Exercise instructions: Search the entries for the word "agent". Copy every line where it turns up.
Data supplied Block Start
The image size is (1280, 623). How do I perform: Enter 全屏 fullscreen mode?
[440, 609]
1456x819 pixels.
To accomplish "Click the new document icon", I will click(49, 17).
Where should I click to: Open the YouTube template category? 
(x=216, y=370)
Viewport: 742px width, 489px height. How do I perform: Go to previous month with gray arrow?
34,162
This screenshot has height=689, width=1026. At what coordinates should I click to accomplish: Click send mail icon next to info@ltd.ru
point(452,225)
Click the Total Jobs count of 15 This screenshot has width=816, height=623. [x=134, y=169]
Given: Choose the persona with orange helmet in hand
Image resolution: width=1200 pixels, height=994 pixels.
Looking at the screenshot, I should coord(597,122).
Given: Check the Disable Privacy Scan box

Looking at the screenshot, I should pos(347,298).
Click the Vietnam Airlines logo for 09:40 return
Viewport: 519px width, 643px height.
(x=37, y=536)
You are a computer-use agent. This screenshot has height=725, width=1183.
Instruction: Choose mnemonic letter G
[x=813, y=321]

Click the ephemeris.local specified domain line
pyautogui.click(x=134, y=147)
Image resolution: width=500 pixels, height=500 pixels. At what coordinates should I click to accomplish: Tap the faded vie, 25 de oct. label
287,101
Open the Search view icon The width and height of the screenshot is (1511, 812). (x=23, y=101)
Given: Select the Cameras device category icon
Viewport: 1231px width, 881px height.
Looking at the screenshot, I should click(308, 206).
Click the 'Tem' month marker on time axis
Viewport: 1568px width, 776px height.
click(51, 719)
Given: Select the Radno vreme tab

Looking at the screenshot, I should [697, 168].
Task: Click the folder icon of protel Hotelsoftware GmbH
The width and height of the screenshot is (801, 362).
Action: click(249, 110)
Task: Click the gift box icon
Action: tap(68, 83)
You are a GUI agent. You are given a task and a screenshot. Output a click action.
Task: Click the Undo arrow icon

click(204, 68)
Data supplied Block End
Your response:
You are a computer-use agent. This screenshot has height=725, width=1183.
You are a GUI agent. You are given a task and a screenshot. Output a click action.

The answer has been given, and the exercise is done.